___ Testo da analizzare ___
«Nella Lega è in corso una faida interna, Forza Italia è percorsa dai mal di pancia. L’autonomia differenziata non la vogliono in tanti, ma poi tutti la votano. Ed è palese lo scambio con il premierato: i lavori di Camera e Senato debbono procedere in parallelo, ormai l’una non si fida dell’altra».

Toni Ricciardi è relatore di minoranza del ddl Calderoli alla Camera. La destra lo ha accusato di aver lanciato contro gli avversari la sua stampella – si è rotto un tendine d’Achille – i video hanno dimostrato che non era vero. Ma le tensioni dei giorni scorsi, sfociate nell’aggressione a un deputato, secondo lui dimostrano che «nella maggioranza c’è un problema. Se accade durante la vetrina del G7, c’è da preoccuparsi per il senso di responsabilità di chi guida il paese».

In aula ci sono state le aggressioni, ma non un confronto di merito.

Nessuno di noi ha utilizzato impropriamente le mani. Ma usiamo tutti gli spazi per opporci allo Spacca Italia. Hanno contingentato i tempi su un testo che modifica la Carta. Hanno usato la tagliola in commissione, dove non siamo arrivati a discutere l’art. 2. La maggioranza non discute, la butta in folclore. E se il partito più interessato spinge l’aula alla bagarre, qualcosa non torna: se la Lega sta celebrando il suo congresso, lo faccia. Poi ripartiamo.

FdI e Fi sono ostaggi della Lega?

Non capisco perché FdI si sottoponga all’umiliazione dello spacchettamento del Paese, non è nel suo Dna. Forza Italia decida, dal vicepremier Tajani al governatore calabrese Occhiuto: ai giornali dicono una cosa, in aula votano sì.

Per l’attuazione si aspetterà il finanziamento dei Lep. La legge è un fatto simbolico?

No. Perché le intese del 2018 di Veneto, Lombardia e Emilia-Romagna potranno essere subito esecutive. Lo dico alla maggioranza: se vi raccontano che fin quando non si troveranno i soldi l’autonomia è solo simbolica, vi dicono il falso.

Il ministro Calderoli, sempre in aula, vigila sulla battaglia storica?

La porta avanti da una vita, nel 1994 – all’epoca chiedeva la secessione e urlava “Roma Ladrona” – in un libro che abbiamo letto in tre, dal titolo evocativo Mutate Mutanda, dichiara che il suo intento è spazzare via il sistema sanitario nazionale. Poi il centrosinistra gli ha facilitato il lavoro con la riforma del Titolo V. Nel 2006, alla domanda "cos’è la secessione", ha risposto da medico: l’Italia è come una persona afflitta da cancrena, devi tagliare alto, al massimo all’altezza di Pesaro. Questa è la sua idea.

Perché la classe dirigente di destra del Sud accetta l’autonomia?

È la storia antica delle classi dirigenti del Mezzogiorno. Perché Garibaldi entra a piazza del Plebiscito attraversando il Regno borbonico senza trovare ostacoli, nonostante l’esercito imponente? Perché qualcuno si piegò ai voleri dei poteri centrali.

Il no all’autonomia ha compattato le opposizioni, martedì sarete in piazza tutti insieme.
___ Dati forniti ___
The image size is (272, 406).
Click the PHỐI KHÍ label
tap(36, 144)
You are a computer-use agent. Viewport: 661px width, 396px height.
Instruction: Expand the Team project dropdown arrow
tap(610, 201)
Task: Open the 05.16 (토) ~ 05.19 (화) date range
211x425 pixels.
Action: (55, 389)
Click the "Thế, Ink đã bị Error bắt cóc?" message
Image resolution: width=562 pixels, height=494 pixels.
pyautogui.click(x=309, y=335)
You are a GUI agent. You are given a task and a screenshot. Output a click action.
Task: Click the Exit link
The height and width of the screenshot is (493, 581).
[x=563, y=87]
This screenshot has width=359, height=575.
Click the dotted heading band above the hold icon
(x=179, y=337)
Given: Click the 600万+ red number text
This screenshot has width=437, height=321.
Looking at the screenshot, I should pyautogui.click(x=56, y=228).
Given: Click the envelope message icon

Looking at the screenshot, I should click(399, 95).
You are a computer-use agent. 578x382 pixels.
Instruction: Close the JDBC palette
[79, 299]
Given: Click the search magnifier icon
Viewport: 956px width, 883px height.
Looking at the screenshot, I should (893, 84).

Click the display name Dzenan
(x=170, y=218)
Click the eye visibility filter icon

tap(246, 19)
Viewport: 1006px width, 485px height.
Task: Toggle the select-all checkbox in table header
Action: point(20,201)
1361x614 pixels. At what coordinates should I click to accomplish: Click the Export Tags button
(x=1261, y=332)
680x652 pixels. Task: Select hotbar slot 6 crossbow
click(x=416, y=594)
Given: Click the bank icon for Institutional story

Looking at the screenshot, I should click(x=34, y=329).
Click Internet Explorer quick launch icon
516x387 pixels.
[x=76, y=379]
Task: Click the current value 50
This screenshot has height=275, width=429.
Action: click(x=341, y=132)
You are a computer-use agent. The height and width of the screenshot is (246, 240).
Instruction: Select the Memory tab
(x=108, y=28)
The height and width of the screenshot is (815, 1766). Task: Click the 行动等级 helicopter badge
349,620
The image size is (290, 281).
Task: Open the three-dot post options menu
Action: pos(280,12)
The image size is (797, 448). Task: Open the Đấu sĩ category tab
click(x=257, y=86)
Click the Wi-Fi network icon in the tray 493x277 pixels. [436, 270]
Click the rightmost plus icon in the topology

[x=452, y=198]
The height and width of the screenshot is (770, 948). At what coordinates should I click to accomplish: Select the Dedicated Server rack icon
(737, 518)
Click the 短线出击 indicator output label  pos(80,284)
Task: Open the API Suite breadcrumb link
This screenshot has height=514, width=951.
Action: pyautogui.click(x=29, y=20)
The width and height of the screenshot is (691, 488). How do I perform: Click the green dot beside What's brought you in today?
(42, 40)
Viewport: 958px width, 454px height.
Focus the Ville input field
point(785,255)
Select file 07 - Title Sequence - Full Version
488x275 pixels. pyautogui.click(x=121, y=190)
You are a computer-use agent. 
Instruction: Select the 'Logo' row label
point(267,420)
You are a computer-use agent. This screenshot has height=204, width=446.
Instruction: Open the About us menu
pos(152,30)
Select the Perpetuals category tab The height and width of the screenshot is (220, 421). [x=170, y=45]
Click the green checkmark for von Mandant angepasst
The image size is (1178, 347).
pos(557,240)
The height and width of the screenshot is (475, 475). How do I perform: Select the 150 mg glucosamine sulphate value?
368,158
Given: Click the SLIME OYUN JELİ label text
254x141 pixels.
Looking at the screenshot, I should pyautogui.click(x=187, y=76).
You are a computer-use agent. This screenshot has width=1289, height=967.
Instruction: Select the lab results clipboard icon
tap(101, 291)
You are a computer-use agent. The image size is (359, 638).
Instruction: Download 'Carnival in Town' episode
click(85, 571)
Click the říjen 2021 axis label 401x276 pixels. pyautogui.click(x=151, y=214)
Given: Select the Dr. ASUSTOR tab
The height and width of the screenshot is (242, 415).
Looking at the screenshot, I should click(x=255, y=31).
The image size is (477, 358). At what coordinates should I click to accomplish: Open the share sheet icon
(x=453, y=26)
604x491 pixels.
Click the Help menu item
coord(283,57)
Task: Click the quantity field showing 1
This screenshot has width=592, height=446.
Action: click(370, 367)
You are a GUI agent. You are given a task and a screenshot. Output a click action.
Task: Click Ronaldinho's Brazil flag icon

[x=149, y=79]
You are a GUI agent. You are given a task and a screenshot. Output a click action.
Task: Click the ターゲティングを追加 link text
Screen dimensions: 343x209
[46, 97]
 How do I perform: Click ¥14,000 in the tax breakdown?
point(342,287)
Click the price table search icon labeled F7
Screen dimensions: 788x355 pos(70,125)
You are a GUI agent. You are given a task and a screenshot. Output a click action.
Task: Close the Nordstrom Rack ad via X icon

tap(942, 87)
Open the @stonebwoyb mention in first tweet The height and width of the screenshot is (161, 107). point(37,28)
___
Elenco dei compiti -
• a. In base all'intervista sull'autonomia differenziata, spiega in una o due frasi perché Ricciardi nega che la legge sia un fatto simbolico.
• b. Stabilisci se le seguenti affermazioni concordano con l'intervista sull'autonomia differenziata, rispondendo sì o no e citando alla lettera le parole decisive: (i) Ricciardi è relatore di minoranza del ddl Calderoli al Senato; (ii) in commissione non si è arrivati a discutere l'art. 2; (iii) il libro di Calderoli citato da Ricciardi si intitola Mutate Mutanda.
• c. Riporta fedelmente il passo dell'intervista sull'autonomia differenziata che comincia con «In aula ci sono» e finisce con «faccia. Poi ripartiamo.».

Risultati attesi -
• a. Ricciardi nega che la legge sia simbolica perché le intese del 2018 di Veneto, Lombardia ed Emilia-Romagna potranno diventare subito esecutive. Per questo giudica falso sostenere che l'autonomia resti simbolica finché non si troveranno i soldi.

• b.
(i) No: «Toni Ricciardi è relatore di minoranza del ddl Calderoli alla Camera».
(ii) Sì: «Hanno usato la tagliola in commissione, dove non siamo arrivati a discutere l’art. 2».
(iii) Sì: «in un libro che abbiamo letto in tre, dal titolo evocativo Mutate Mutanda».

• c.
In aula ci sono state le aggressioni, ma non un confronto di merito.

Nessuno di noi ha utilizzato impropriamente le mani. Ma usiamo tutti gli spazi per opporci allo Spacca Italia. Hanno contingentato i tempi su un testo che modifica la Carta. Hanno usato la tagliola in commissione, dove non siamo arrivati a discutere l’art. 2. La maggioranza non discute, la butta in folclore. E se il partito più interessato spinge l’aula alla bagarre, qualcosa non torna: se la Lega sta celebrando il suo congresso, lo faccia. Poi ripartiamo.